When I was a kid I worshipped with my family at St. Joseph Catholic Church on 48th Street. Being a kid, my attention wandered during the worship service and especially during the sermon, and I spent a lot of time studying the beautiful, intricate stained glass windows. The windows depicted the twelve apostles, among whom, you may know, there are not one but two St. Jameses, so one window was entitled St. James the Greater, and the other was St. James the Lesser. That’s what it said, in the bottom half of the window, in shining, bejeweled glass! The Lesser!, I always thought in my 12-year-old mind; what must it be like to go through all the centuries of Christian history labeled forever as, the Lesser!?

Could be worse. Today is the Second Sunday of the Easter season, and on the Second Sunday of Easter the church all over the world always reads the story of the apostle Thomas, and all over the world, for all the centuries of Christian history, this guy has been labeled forever as, Doubting Thomas! Doubting Thomas was a meme, before we ever had a word for that.

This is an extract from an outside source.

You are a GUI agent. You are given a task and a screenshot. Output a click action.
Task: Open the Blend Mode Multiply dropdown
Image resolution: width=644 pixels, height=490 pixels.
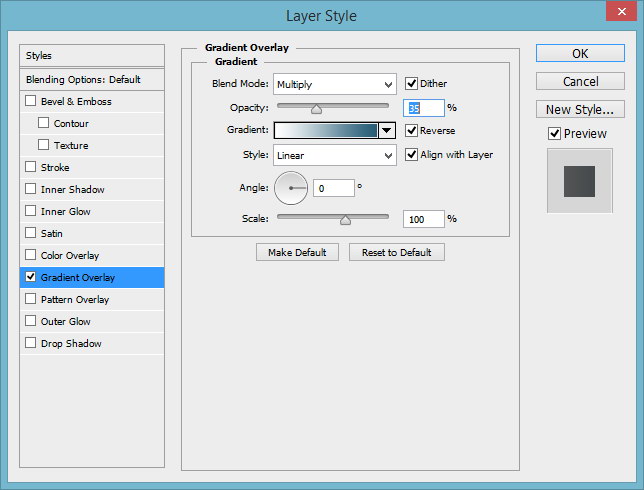(335, 84)
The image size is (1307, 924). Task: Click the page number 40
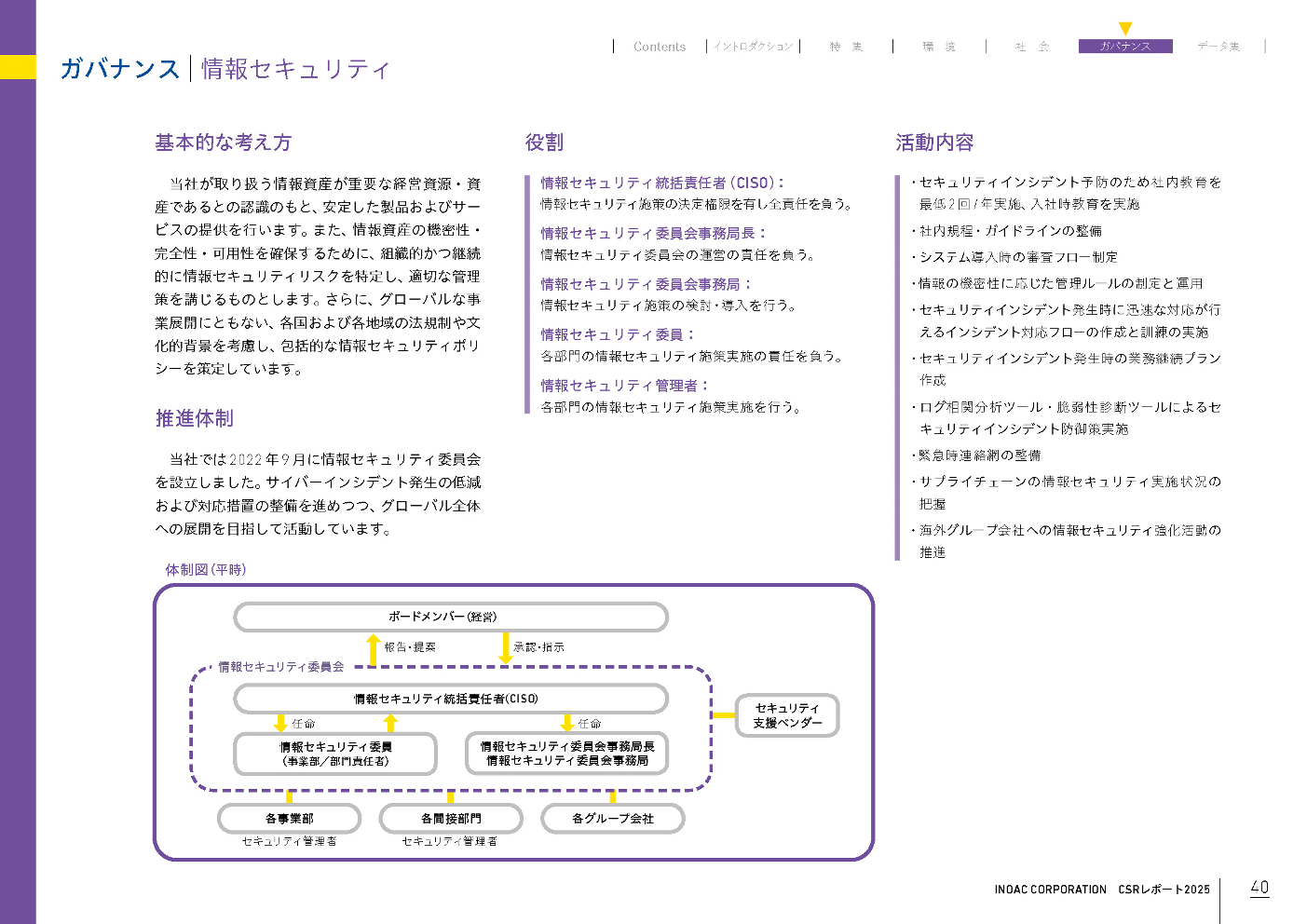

This morning I rise before you to preach and my intention is to change all those centuries of Christian history. I rise today to speak in favor of the apostle Thomas. This morning I rise to preach to you on the subject of doubt, and I rise, to speak in favor.

Yeah, you heard me: on this day of the reading of the gospel of Doubting Thomas, I want to put Thomas to you not as the pathetic and faithless character you think of, but rather as a hero to us, and an exemplar of good, authentic Christian faith.

I want to change the way you think about doubt. Let me be as provocative as I can: If you come sure of your faith this morning, then by the time we wind up our worship I want you to be not so sure, because I think this story says that the only way to meet the real God is the not-so-sure way.

The Christian writer Anne Lamott puts it this way: the opposite of faith is not doubt. The opposite of faith, is certainty. I know, I know!; she brings me up short with that, too! It flies in the face of so much that I assume about faith. Isn’t strong faith, sure faith, exactly what I often find myself praying for? Isn’t strong faith, sure faith, what we admire in others? One of my favorite prayers in our funeral liturgy is the one that claims resurrection as our “sure and certain hope.”

Careful there; careful. If the faith we seek is indeed faith in God, then there must always be elements of mystery, uncertainty, and humility in it, just because God is so far beyond us. Therefore when faith becomes absolutely certain, it is no longer faith, for faith is always the acknowledgment of utter dependence, not on what we know for sure, but on God. So absolute certainty is the opposite of faith, because when our faith is based on what we’ve got all figured out, God starts to look awfully domesticated and easy and simple to believe in. Whatever it is you’re believing in at that point, it ain’t the real God. I don’t know if you’ve noticed, but God is not all that domesticated and not all that easily figured out by you.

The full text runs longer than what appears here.